[Dataset records — start]

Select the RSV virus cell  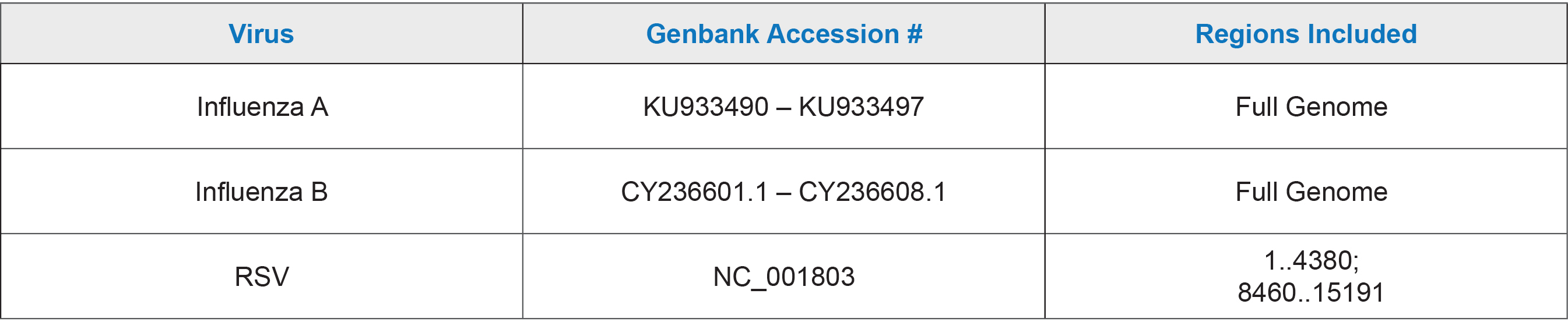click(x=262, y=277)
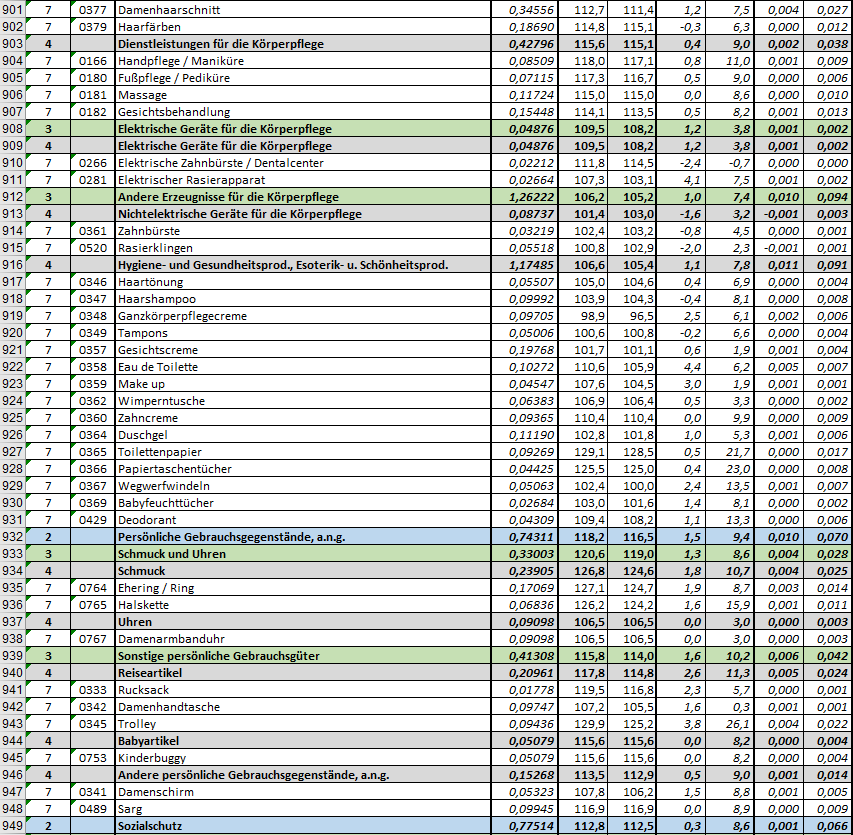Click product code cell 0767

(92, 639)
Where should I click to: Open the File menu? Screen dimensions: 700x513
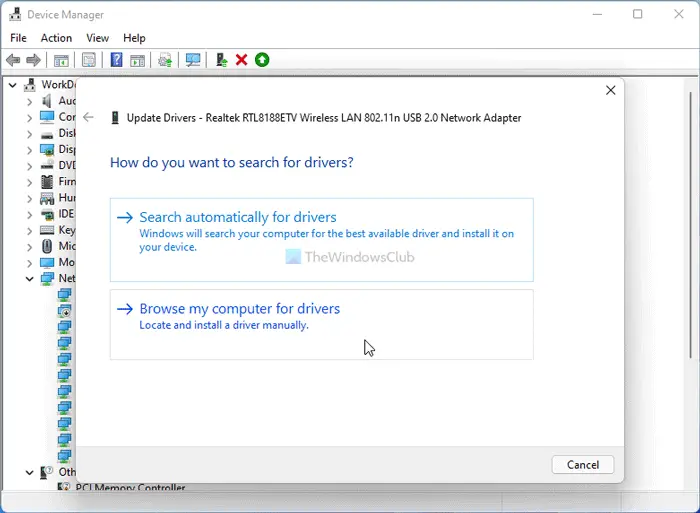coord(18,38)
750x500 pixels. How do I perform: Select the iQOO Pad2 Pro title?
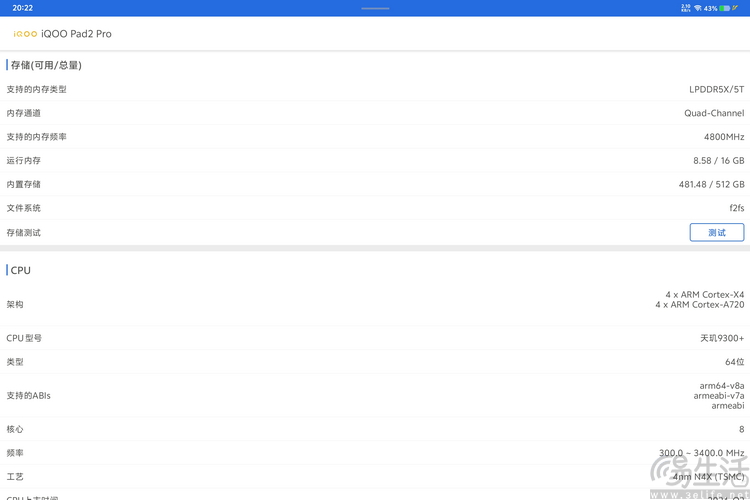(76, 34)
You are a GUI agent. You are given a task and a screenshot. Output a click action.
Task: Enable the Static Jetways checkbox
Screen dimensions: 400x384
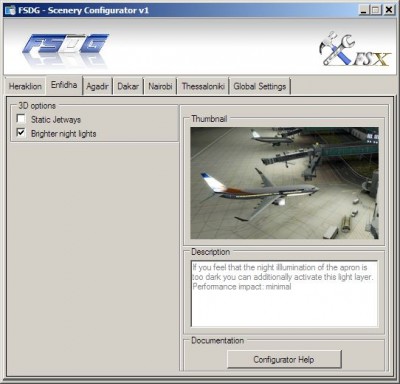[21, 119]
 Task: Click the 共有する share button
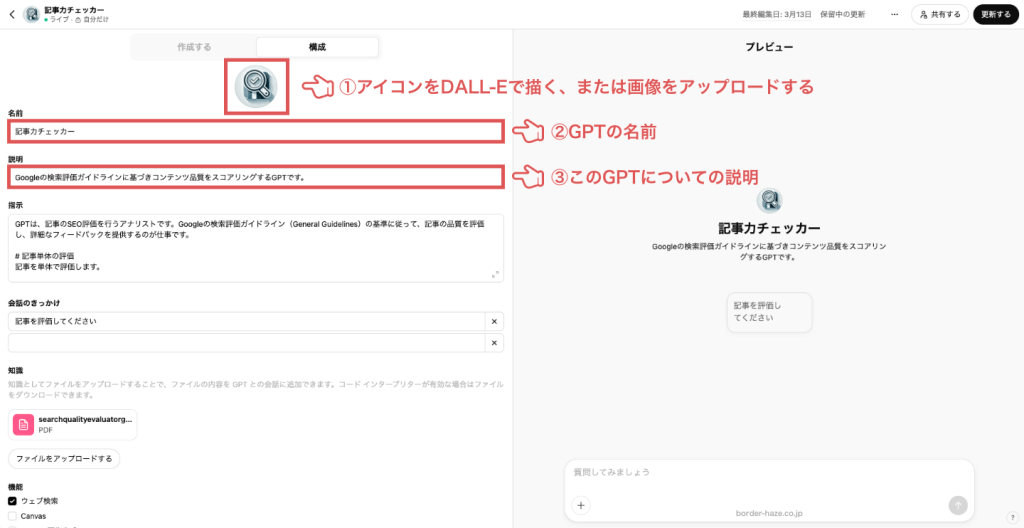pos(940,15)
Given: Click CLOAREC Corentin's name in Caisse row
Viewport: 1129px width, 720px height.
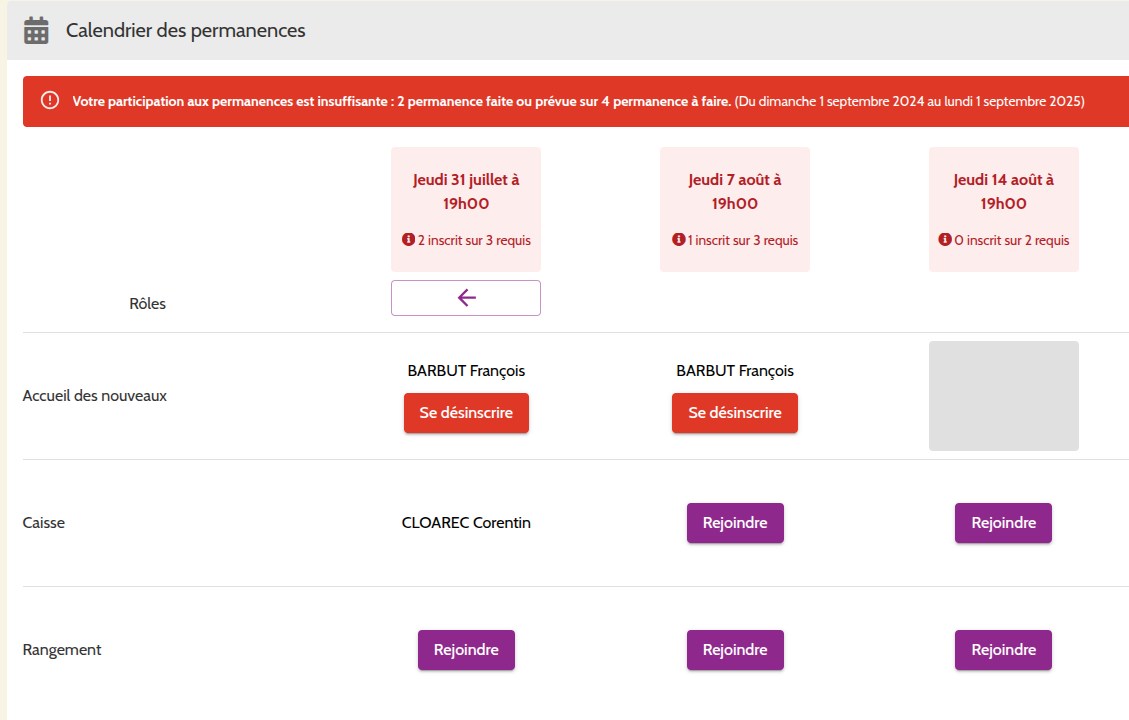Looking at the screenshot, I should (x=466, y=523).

[Dataset records — finish]

# [Problem to solve]
Each line from the one containing "750x500 pixels. How" through the last line of the entries above is to be extracted exactly. Pictures are not part of the copy.

# [Result for this task]
750x500 pixels. How do I perform: Select the iQOO Pad2 Pro title?
(76, 34)
You are a GUI agent. You are given a task and a screenshot. Output a click action.
Task: Enable the Static Jetways checkbox
Screen dimensions: 400x384
[21, 119]
 Task: Click the 共有する share button
pos(940,15)
Given: Click CLOAREC Corentin's name in Caisse row
Viewport: 1129px width, 720px height.
Looking at the screenshot, I should (x=466, y=523).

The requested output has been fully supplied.